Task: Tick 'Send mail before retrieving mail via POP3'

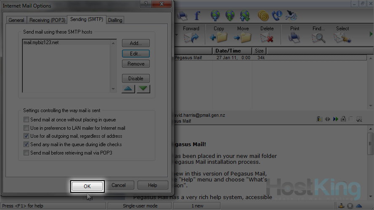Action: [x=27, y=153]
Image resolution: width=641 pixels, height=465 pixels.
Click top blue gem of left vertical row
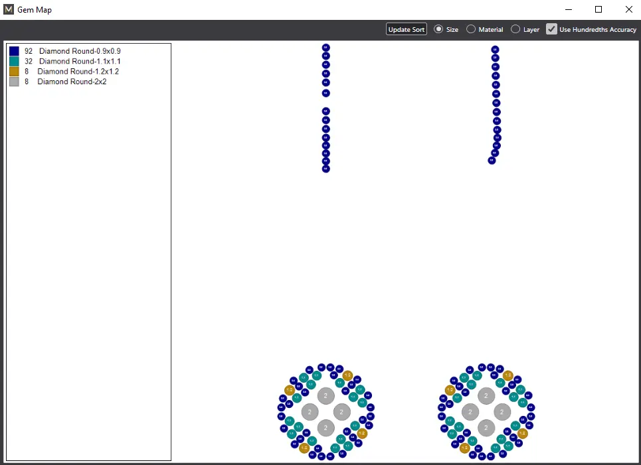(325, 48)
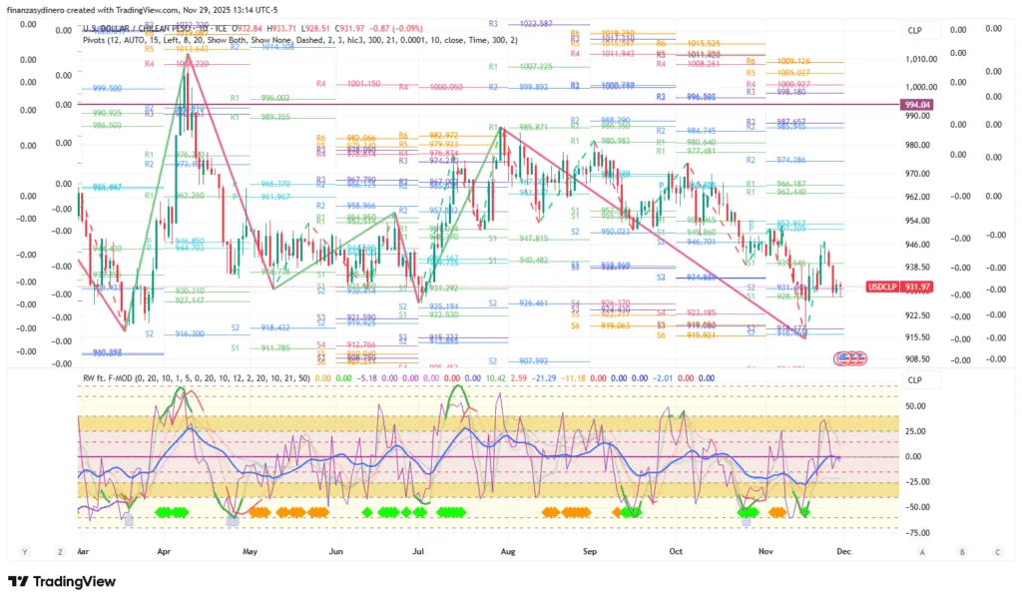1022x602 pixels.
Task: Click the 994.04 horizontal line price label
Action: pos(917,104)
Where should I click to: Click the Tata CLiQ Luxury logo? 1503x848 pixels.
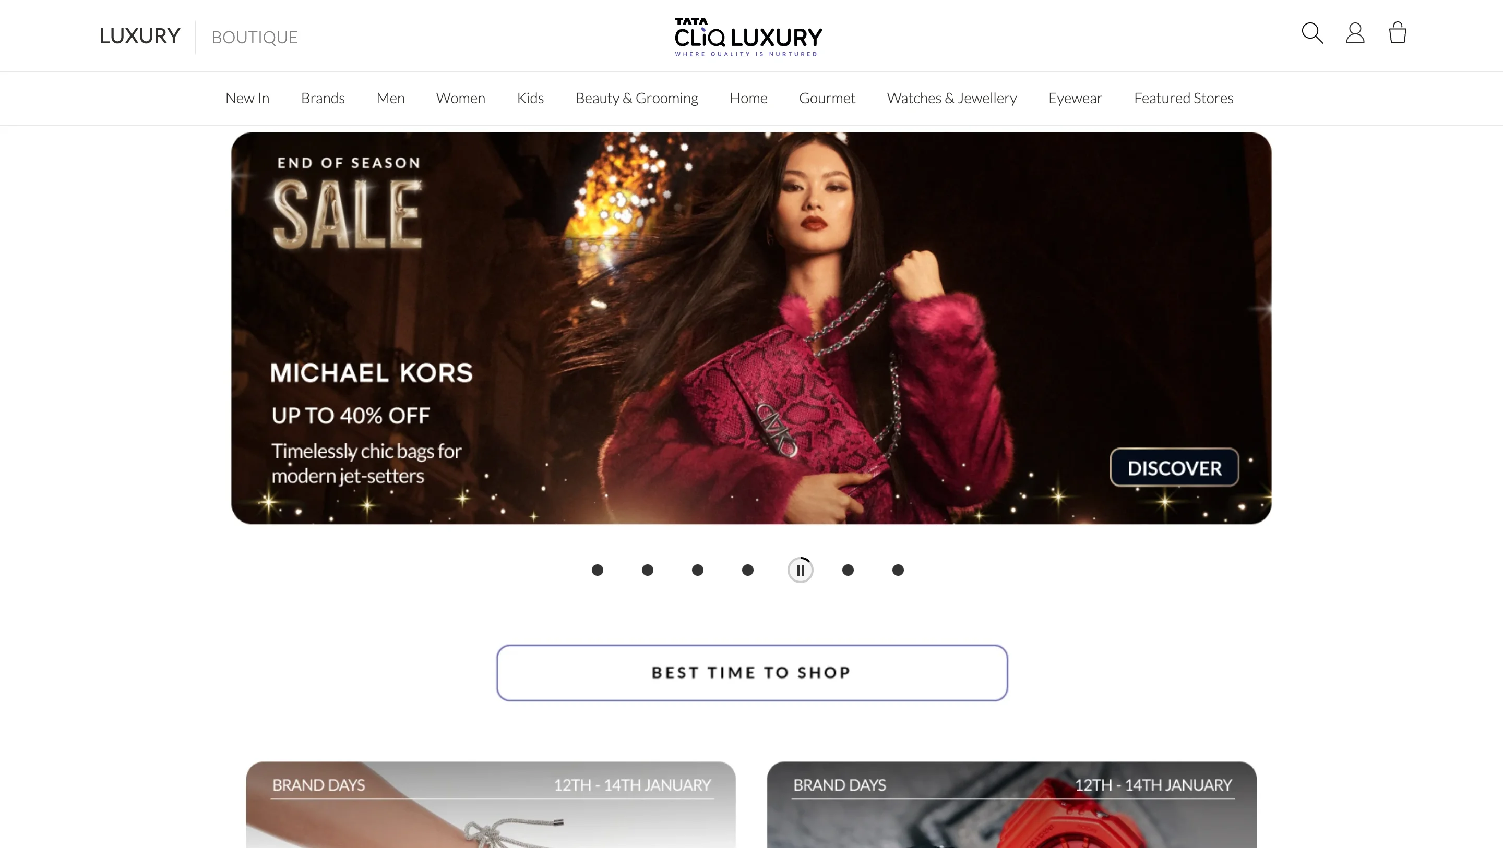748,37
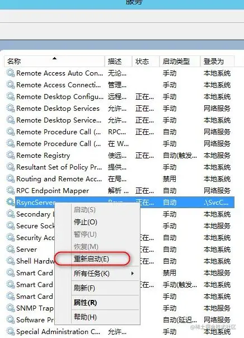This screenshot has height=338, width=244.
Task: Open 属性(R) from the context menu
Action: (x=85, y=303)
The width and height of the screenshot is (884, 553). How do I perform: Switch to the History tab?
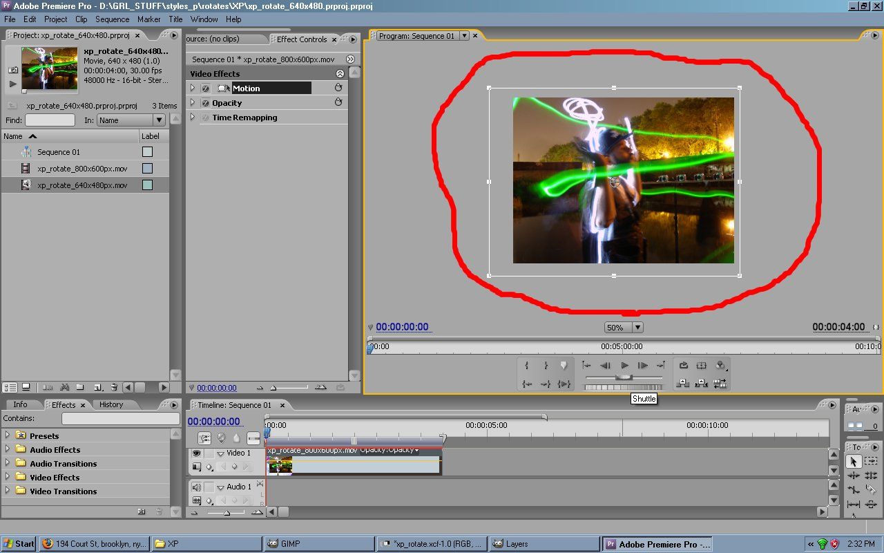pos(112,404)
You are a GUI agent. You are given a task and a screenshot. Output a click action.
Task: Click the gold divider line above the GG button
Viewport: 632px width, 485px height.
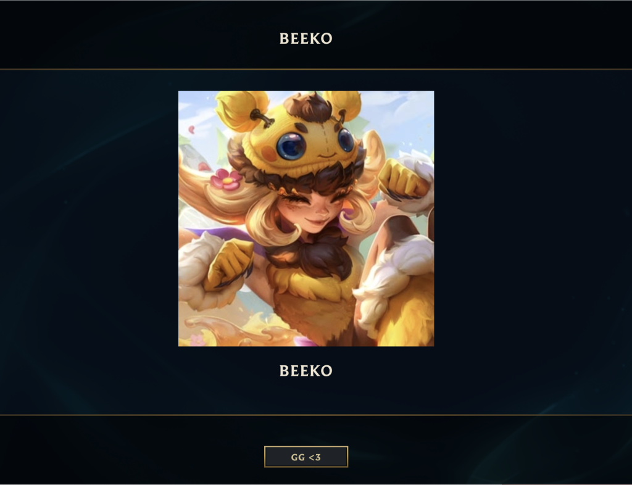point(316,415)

• • • • •

EXERCISE REQUIREMENTS: The records above need to be copied exactly, though not their pictures.

EXERCISE ANSWER:
Task: Tick 'Send mail before retrieving mail via POP3'

Action: [x=27, y=153]
Image resolution: width=641 pixels, height=465 pixels.
Click top blue gem of left vertical row
(325, 48)
1022x602 pixels.
Task: Click the 994.04 horizontal line price label
Action: pos(917,104)
Where should I click to: Click the Tata CLiQ Luxury logo? 1503x848 pixels.
748,37
This screenshot has height=338, width=244.
Task: Open 属性(R) from the context menu
Action: (x=85, y=303)
The width and height of the screenshot is (884, 553). How do I perform: Switch to the History tab?
pos(112,404)
You are a GUI agent. You are given a task and a screenshot. Output a click action.
Task: Click the gold divider line above the GG button
Viewport: 632px width, 485px height.
point(316,415)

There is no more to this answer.